# Cyp- hybs, bad pics of a nice collection



## Lycaste53 (Mar 9, 2012)

Today I visited Munich Orchid Market and there was a very special exhibition corner, in the darkest part of the entrance. Without any additional light.
The pics are really less than ´quite sufficien´ but: 
Botanical Garden Munich has a nearly complete collection of Cyp. species and primary- hybs, which is situated at a place outside the Garden and which is off-limits for visitors. Sometimes, the plants are shown at exhibitions. Today i have seen some hybrids of this collection, and I would like to share these pics with you, take it a an impression. The pics are bad, but I have the names:
































Cyp.Birgit-Pastell von Lycaste1 auf Flickr


----------



## Lycaste53 (Mar 9, 2012)

Best regards from Munich, Gina


----------



## likespaphs (Mar 9, 2012)

wow!
thank you!!!!


----------



## SlipperFan (Mar 9, 2012)

WOW! is right!!!


----------



## Kevin (Mar 10, 2012)

Very nice! Thanks for sharing.


----------



## biothanasis (Mar 10, 2012)

Wonderful!!!!!! Thank you for sharing!!!!


----------



## monocotman (Mar 10, 2012)

Gina,
lovely photos and so many in flower!
They are far in advance of mine. 
Do you think that they were they 'forced' into early growth for this exhibition?
David


----------



## Lycaste53 (Mar 10, 2012)

Yes, I asked this question too, they have been preparated in a Greenhouse for the Date of the exhibition.


----------



## Marc (Mar 10, 2012)

Nice pictures and nice cyps, only a few of those in my backyard would make me happy.



Lycaste53 said:


> Yes, I asked this question too, they have been preparated in a Greenhouse for the Date of the exhibition.

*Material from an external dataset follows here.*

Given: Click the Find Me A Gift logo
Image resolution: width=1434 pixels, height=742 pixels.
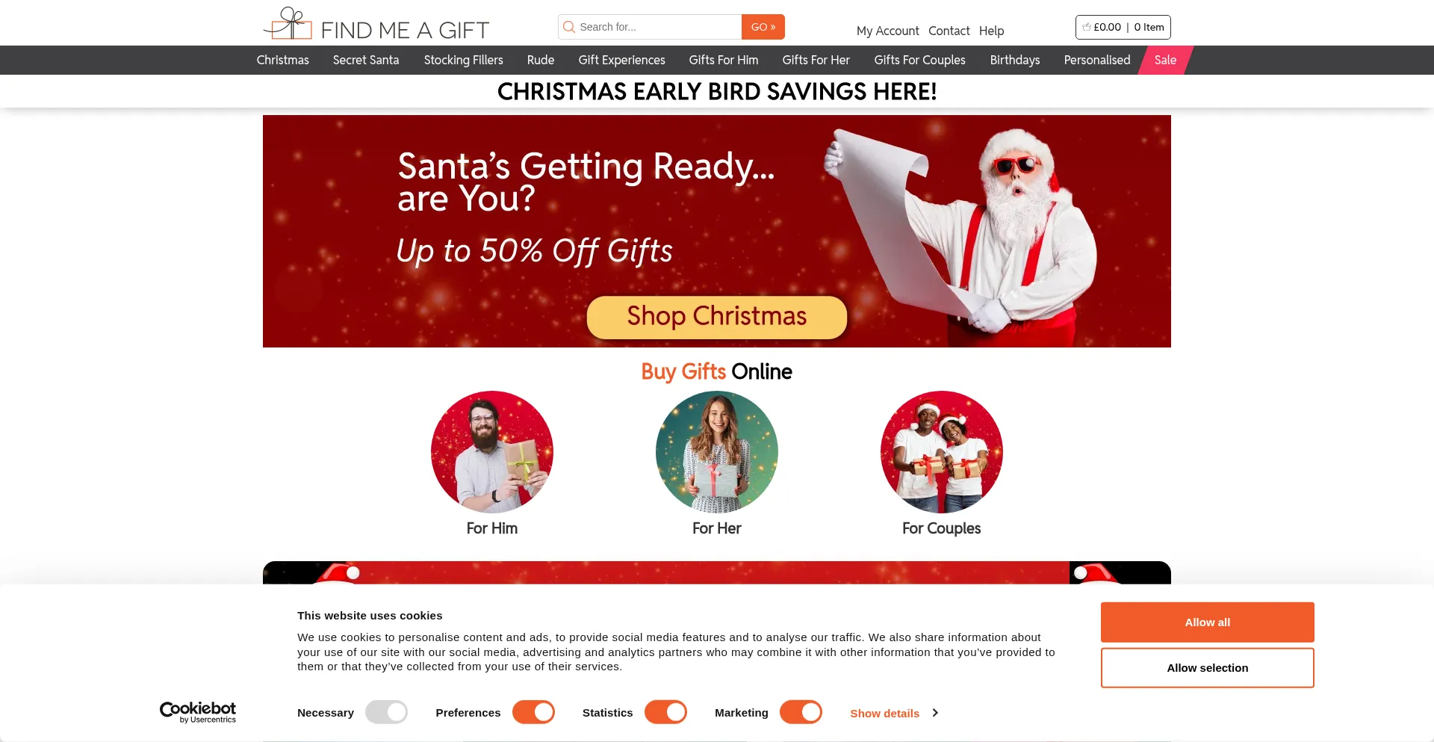Looking at the screenshot, I should pyautogui.click(x=376, y=25).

I wonder if this will negatively affect the plants in some way.


----------



## NYEric (Mar 10, 2012)

Thanks for sharing. Looks like you've had a good month for slippers!


----------



## Hakone (Mar 11, 2012)

Marc said:


> Nice pictures and nice cyps, only a few of those in my backyard would make me happy.
> 
> 
> 
> I wonder if this will negatively affect the plants in some way.



hybrid cyps are very easy to care .


----------



## Berthold (Mar 11, 2012)

Marc said:


> I wonder if this will negatively affect the plants in some way.



no, the only problem is that plants are running out of normal annual cycle. That can become serious problem when You set the plants in the garden some time later.


----------



## Erythrone (Mar 11, 2012)

Great collection!!!!!!!!!!


----------



## Dido (Mar 11, 2012)

Nice pics thanks for sharing them with us. 

Hakone not all Hybrids are easy. But easy to kill.


----------



## Hakone (Mar 11, 2012)

Dido said:


> Nice pics thanks for sharing them with us.
> 
> Hakone not all Hybrids are easy. But easy to kill.



Which hybrid is not easy to grow.


----------



## Dido (Mar 11, 2012)

all Acaule hybrids, the fargesii hybrids and much more.


----------



## Hakone (Mar 11, 2012)

use false substrate


----------



## Dido (Mar 11, 2012)

if you think 

but to buy chinese plants which are collected in the wild, then put them in a soil and show pics how they grow without keeping them over a year dont mean that you have found the key. 

But I know you are better then all of us and all other are stupid and I am happy to be stupid. 

And I know you never looses plants.


----------



## Hakone (Mar 11, 2012)

Dido said:


> if you think
> 
> but to buy chinese plants which are collected in the wild, then put them in a soil and show pics how they grow without keeping them over a year dont mean that you have found the key.
> 
> ...



Your Argument is a statement or an assumption .


----------



## Berthold (Mar 11, 2012)

Hakone said:


> hybrid cyps are very easy to care .



Hakone we are all proud of You and Your know how in cultivating Cypripedium


----------



## Dido (Mar 11, 2012)

Hakone said:


> Your Argument is a statement or an assumption .



Whatever you think Dr. Hakone.


----------



## Hakone (Mar 11, 2012)

Berthold said:


> Hakone we are all proud of You and Your know how in cultivating Cypripedium



Sir Dr. Berthold,

you are looking a partner for your tango


----------